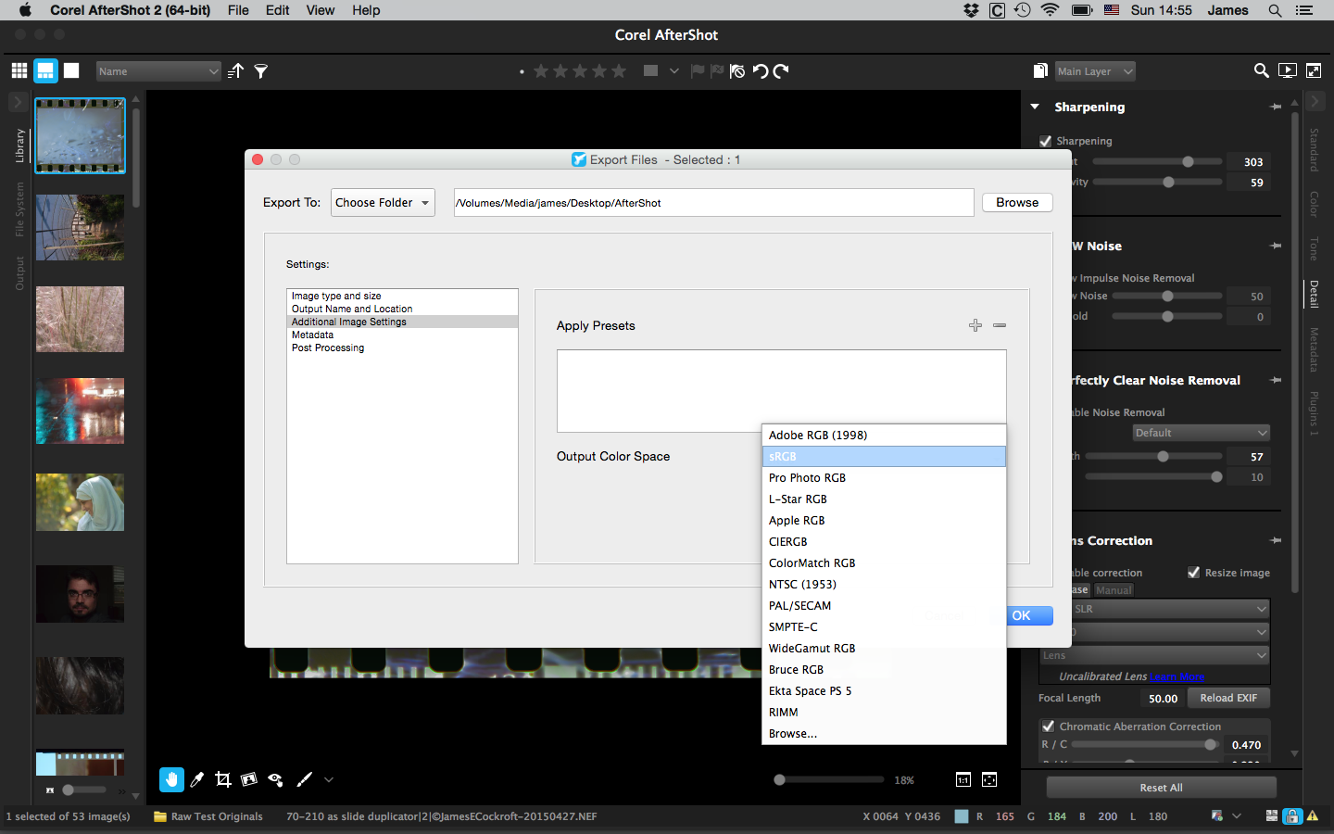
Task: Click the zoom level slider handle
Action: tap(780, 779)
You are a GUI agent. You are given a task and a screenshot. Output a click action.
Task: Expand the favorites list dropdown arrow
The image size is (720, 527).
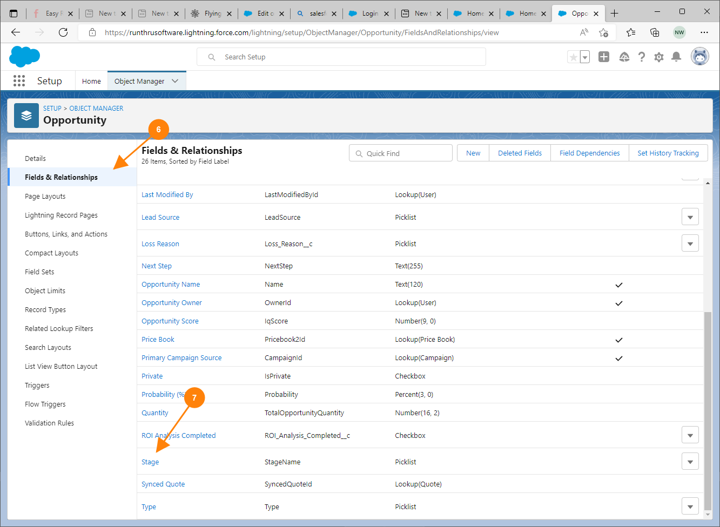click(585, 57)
...
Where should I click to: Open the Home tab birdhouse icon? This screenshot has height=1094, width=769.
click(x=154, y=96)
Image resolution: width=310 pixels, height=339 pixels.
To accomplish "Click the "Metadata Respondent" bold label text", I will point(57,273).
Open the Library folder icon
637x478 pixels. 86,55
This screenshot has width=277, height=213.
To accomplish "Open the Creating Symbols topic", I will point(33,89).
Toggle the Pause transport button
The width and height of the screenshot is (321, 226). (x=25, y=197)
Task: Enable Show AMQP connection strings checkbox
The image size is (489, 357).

- Activity -
For the word "will", tally the lines of the entries in which it appears and give the total alone.

- Written answer -
2